- [Exercise]: Only the lines from the one containing "Where should I click to: Click the 電池健康充電" through the end of the material are to be echoed, each exactly as it appears.

———

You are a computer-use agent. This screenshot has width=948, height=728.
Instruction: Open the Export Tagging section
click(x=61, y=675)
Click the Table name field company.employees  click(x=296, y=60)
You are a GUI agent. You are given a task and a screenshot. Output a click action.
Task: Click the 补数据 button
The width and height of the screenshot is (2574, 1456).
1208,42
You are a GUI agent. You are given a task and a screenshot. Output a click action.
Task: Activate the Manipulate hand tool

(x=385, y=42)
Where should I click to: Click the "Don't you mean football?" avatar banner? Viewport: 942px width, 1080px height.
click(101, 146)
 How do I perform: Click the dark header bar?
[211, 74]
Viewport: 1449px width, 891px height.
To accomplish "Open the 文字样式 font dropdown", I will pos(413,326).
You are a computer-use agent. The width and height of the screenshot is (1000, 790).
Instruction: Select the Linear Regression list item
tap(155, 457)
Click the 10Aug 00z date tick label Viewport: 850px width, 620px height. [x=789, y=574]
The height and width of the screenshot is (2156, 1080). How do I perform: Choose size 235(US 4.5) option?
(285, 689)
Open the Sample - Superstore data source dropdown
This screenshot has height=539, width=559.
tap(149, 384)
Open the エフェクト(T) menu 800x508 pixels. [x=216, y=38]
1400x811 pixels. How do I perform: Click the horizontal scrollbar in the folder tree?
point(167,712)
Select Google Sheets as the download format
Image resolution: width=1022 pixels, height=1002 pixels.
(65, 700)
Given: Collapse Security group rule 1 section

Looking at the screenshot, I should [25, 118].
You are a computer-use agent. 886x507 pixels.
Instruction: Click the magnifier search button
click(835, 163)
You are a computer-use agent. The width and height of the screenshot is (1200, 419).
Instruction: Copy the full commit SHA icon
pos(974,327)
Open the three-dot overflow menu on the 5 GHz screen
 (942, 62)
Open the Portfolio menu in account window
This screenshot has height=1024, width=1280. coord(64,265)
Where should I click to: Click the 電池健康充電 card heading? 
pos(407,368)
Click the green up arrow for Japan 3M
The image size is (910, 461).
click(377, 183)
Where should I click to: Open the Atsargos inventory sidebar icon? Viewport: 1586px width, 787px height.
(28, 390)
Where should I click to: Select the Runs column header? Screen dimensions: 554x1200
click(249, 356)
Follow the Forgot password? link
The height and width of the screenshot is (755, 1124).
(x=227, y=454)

———

- [Answer space]:
Where should I click to: Click the 電池健康充電 card heading? 
pos(407,368)
Click the green up arrow for Japan 3M
The image size is (910, 461).
click(377, 183)
Where should I click to: Open the Atsargos inventory sidebar icon? Viewport: 1586px width, 787px height.
(28, 390)
Where should I click to: Select the Runs column header? Screen dimensions: 554x1200
click(249, 356)
Follow the Forgot password? link
The height and width of the screenshot is (755, 1124).
(x=227, y=454)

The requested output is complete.